Audrey recently petitioned for a work cell phone. “Even though the clinic closes at 5 p.m., drugs unfortunately don’t.”
Safe House
Audrey also works as a crisis intervention hotline operator for The Women’s Safe House, a safety net she has used herself. During the COVID-19 pandemic, domestic violence has had a global uptick. Woman and their minor children are housed in a hotel for no less than two weeks before being brought into the shelter. They are tested for coronavirus infection, receive food and hygiene care packages, and receive daily case management services.
If a client leaves the hotel at any point during those two weeks, they must restart the process. “That’s kind of hard to do when you’re a mother and you may have three or four kids, or even a single woman,” she says, “You might want some take out.”
Clients who make it to the safe house stay in their own suite, made up of a larger room for four and a smaller room with two beds. During the pandemic, only one family may stay in each suite and meals are staggered to reduce the number of people in a communal area.
The safe house now includes a fully functional children’s school program, including socially distanced desks and computers, taught by students majoring in education. Male children below 18 years of age must be in school or working to stay in the shelter. “A lot of shelters only take males up to 13 years, which I think is a travesty,” she says.
Narcan Lady
Audrey spends a few hours on the weekends working for the State Opioid Response project at the Missouri Institute for Mental Health. She is part of their faith-based initiative to educate about opioid overdose and provide kits of Narcan, the brand name of Naloxone, an emergency nasal spray to counter the effect of opioid overdose.
Prior to the pandemic, the program would send her to the riskiest neighborhoods–including her own—to provide education at schools, churches, and agencies. Since the doors have been closed in many communities, she says, “I keep a supply of Narcan kits on me at all times.”

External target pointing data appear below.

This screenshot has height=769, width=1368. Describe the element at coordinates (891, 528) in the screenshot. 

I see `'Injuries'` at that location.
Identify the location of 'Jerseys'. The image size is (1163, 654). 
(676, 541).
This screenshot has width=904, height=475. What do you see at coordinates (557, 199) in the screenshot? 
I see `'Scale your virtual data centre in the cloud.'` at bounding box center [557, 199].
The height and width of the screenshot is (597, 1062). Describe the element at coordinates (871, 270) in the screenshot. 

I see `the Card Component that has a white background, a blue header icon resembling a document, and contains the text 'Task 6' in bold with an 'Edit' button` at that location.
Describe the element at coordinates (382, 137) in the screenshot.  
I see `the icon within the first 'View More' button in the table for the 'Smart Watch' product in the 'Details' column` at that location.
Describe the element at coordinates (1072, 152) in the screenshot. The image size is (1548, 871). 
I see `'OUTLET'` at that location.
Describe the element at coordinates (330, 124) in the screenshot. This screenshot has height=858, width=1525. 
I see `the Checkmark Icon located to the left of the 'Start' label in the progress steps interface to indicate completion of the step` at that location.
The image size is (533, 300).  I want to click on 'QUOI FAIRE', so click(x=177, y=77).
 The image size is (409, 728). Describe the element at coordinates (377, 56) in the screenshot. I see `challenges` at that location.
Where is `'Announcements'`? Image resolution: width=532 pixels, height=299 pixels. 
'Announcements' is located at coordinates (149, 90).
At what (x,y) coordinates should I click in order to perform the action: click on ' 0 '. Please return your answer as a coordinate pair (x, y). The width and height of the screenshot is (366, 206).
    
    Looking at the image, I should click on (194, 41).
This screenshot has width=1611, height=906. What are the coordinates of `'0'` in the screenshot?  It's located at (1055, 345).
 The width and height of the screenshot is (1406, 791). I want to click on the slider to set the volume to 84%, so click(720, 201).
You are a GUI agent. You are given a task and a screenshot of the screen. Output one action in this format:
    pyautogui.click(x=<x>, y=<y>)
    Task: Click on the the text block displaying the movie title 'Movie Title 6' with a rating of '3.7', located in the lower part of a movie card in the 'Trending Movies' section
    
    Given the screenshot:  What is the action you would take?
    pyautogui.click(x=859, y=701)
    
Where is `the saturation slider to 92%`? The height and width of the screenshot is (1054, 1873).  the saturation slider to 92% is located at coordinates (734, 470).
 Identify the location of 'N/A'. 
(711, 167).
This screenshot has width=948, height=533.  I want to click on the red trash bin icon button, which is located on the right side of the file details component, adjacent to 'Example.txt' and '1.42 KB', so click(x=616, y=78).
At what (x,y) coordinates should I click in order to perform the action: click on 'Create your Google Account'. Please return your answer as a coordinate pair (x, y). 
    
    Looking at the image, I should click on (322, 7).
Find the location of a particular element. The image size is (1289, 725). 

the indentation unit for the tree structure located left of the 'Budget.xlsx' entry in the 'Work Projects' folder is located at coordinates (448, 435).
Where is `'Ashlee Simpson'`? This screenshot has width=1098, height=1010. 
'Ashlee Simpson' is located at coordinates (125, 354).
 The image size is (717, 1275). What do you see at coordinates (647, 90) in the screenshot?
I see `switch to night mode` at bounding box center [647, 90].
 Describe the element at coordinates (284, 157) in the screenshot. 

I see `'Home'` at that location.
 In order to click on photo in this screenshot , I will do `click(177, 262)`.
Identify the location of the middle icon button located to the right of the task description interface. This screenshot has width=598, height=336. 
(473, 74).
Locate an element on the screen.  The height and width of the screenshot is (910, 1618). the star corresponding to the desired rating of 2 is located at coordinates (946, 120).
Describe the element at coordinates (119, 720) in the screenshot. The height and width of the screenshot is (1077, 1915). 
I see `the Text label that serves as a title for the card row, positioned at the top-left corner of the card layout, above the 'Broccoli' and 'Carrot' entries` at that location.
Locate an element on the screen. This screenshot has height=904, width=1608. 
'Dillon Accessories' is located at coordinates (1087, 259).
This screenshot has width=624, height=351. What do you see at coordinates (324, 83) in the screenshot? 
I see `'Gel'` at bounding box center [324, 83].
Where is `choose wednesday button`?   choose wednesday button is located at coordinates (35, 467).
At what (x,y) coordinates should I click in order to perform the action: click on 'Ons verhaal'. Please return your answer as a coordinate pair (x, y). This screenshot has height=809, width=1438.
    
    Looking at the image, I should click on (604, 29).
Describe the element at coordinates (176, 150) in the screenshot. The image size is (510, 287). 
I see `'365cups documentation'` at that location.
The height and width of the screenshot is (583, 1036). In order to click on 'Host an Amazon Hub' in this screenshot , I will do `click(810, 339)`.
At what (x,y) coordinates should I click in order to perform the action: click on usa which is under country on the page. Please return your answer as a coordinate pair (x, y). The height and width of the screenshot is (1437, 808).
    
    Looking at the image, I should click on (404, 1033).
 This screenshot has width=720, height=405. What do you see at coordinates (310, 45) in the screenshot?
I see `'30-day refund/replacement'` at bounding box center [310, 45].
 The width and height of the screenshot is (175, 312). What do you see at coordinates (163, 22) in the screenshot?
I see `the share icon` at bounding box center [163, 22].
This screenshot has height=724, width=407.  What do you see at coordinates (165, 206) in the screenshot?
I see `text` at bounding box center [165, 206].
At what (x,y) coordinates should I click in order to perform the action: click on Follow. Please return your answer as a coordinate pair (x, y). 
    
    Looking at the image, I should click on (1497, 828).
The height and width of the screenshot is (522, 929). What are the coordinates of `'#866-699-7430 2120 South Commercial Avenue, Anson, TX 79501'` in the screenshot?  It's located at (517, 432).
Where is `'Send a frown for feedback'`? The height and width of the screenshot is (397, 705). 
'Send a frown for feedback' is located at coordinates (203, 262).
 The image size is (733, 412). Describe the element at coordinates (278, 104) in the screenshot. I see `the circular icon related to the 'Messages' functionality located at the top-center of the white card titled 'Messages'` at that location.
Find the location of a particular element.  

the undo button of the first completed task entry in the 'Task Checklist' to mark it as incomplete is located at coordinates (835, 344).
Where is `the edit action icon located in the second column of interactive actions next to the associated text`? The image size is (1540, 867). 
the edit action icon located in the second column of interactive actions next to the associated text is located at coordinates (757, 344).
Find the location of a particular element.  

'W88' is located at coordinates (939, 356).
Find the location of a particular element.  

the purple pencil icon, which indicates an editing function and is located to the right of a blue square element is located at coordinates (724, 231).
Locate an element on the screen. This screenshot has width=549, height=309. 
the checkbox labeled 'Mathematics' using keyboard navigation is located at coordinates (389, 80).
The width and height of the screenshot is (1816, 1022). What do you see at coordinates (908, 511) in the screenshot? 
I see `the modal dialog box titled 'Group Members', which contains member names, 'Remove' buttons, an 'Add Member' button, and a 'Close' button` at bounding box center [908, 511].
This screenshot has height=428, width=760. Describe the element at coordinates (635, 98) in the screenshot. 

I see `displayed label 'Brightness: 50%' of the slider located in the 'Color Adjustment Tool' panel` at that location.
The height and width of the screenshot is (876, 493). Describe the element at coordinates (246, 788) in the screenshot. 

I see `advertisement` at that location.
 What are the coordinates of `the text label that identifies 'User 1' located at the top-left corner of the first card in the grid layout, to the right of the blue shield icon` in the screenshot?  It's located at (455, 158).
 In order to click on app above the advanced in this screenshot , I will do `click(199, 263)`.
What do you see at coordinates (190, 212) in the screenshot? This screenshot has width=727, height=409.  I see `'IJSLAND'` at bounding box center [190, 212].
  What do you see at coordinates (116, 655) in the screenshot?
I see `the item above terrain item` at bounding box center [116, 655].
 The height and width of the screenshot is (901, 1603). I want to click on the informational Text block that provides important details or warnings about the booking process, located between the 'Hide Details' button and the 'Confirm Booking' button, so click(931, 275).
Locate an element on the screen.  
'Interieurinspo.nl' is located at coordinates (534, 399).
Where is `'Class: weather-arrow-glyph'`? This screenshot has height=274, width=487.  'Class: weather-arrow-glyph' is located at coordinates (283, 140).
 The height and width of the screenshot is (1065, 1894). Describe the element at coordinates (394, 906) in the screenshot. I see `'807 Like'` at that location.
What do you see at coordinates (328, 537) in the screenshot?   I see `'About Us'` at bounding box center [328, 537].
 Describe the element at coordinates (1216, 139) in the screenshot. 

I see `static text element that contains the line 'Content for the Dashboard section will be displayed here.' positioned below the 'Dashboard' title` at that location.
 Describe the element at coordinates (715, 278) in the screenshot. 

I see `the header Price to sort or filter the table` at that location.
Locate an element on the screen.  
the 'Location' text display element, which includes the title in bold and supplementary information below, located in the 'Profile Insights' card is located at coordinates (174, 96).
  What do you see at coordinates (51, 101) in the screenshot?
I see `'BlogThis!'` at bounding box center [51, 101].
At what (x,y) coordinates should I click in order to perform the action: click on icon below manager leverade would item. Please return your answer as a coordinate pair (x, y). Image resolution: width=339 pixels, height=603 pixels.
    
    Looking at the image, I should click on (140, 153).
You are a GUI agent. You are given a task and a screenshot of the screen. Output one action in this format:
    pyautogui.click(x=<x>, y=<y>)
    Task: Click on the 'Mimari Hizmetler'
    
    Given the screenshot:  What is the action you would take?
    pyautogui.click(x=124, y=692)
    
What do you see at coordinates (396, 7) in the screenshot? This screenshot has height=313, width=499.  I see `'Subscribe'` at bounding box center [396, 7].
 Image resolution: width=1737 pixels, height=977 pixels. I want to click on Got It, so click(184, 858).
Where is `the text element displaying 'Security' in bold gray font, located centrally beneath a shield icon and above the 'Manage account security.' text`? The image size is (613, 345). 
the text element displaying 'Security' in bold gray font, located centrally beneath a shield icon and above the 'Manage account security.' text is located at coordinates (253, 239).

When she sees someone whom she suspects is an opioid user, she strikes up a conversation. If they reject the kit, she tells them, “Take it anyway. It’s a cool bag to have, and you know somebody who knows somebody who’s doing something.” She gives out over 120 kits per month and is known on the street as the Narcan Lady.
Exposure
Audrey is often asked to share her story. Last year, a doctor whom Audrey admires at Family Care asked her to speak to a group at the St. Louis County Department of Public Health. She hesitated when a County representative enthusiastically asked to take some pictures.
She relented, approved the proofs, and soon began to receive photos of her friends in front of her billboard or at the Metrolink station. “I shot myself in the foot with that,” she laughs.